After obtaining Institutional Review Board approval, the authors conducted a mixed method study, consisting of a focus group, and ICAR scores. The focus group included 10 students, or 83% of the students who completed the required course on interprofessional collaboration and communication. Data included student scores on the completed ICAR competency tool at the middle and end of the semester; and focus group student feedback on their perceptions of interprofessional collaboration and communication in their practice after the conclusion of the course.
Quantitative findings from ICAR scores: Each individual question on the ICAR had a range of 0 to 4 (0 = Not Observable; 1 = Minimal; 2 = Developing; 3 = Competent; 4 = Mastery). Questions 1 through 7 were combined to make an overall communication score; with a possible range in scores from 0 to 28. There was a significant difference in midway self-assessment (M=21.5, SD=2.12) and the end of course self-assessment scores on perceived ability to communicate (M=24.4, SD=2.46); t(9)=5.513, p=.000. These results suggest that the course content did have an overall effect in increasing student perceptions of their communication performance. Questions 8 through 11 were combined to create an overall collaboration score; with a possible range in scores from 0 to 16. In terms of perceived ability related to collaboration, there was a significant difference in midway self-assessment (M=12.7, SD=1.64) and the end of course self-assessment scores (M=13.9, SD=1.45); t(9)=4.129, p=.003. These results suggest that the course content did have an overall effect in increasing student perceptions of their collaboration performance.
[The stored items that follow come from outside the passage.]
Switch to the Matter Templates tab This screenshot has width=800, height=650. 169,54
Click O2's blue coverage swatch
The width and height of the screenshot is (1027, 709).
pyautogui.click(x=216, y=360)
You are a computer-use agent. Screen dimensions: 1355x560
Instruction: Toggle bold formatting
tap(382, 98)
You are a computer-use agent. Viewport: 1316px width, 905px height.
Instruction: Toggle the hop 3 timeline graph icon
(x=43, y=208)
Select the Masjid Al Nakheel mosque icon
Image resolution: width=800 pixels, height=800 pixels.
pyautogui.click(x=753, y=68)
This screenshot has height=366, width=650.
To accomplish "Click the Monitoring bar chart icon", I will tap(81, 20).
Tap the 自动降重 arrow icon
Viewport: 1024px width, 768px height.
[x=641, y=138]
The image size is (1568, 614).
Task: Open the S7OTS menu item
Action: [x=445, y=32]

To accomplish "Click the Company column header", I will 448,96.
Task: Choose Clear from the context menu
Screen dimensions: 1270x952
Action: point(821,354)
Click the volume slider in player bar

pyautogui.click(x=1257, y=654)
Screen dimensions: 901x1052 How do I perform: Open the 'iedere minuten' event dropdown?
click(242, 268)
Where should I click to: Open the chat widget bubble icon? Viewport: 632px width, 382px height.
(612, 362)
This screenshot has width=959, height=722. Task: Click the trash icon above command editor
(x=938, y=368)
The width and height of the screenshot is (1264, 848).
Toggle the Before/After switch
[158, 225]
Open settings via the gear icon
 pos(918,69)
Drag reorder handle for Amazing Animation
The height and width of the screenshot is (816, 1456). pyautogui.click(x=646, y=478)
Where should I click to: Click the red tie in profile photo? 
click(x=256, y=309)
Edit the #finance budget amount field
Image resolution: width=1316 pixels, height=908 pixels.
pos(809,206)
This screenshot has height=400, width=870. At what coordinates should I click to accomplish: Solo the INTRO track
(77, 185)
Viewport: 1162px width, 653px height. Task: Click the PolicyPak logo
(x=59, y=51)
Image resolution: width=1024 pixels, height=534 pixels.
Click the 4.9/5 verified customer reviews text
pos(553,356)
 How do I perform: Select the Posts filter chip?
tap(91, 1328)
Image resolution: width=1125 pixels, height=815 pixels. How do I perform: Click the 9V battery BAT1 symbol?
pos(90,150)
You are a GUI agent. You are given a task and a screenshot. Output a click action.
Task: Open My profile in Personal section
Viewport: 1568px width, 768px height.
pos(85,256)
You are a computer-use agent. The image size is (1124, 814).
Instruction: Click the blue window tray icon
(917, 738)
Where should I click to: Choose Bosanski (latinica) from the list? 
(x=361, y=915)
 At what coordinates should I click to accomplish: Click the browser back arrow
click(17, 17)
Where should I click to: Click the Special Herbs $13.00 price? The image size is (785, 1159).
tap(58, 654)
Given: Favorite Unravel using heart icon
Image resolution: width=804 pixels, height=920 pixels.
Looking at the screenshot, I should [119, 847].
Qualitative findings from the Focus Group: Analysis of verbatim transcript of the focus group using a modified Giorgi method revealed that students felt comfortable sharing both positive and negative experiences from their practice related to communication and collaboration. RN to BSN students believe that individual characteristics of the nurse and their experience influence the team dynamics in IP relationships and collaboration. They have strong held beliefs regarding their learning needs with regard to IPE as described in this quote:
“I’ve been a nurse for over 3 years now. I’ve noticed my confidence building more. It improves your interaction with peers and allows you to have better interaction as well as advocate for your patients. Self confidence helps in working with other health professions.”
Conclusions and curricular implications from this study that drive the revision of the IPE course for RN to BSN students are multifaceted. These revisions include modifying the IPE content to meet the specific needs of the RN to BSN student population, while continuing to focus content on the competencies of interprofessional collaboration and communication, and scaffolding content onto the skillset achieved in their practice setting. Changes to assignments include adding an organizational culture assessment and its impact on interprofessional collaborative practice; a practice team assessment in their practice organization to allow for enhanced reflections of experiences as it relates to content, and case studies for analysis and role-play. Maintaining a course environment as a safe place to explore and work through what is observed/experienced in the practice setting is also important.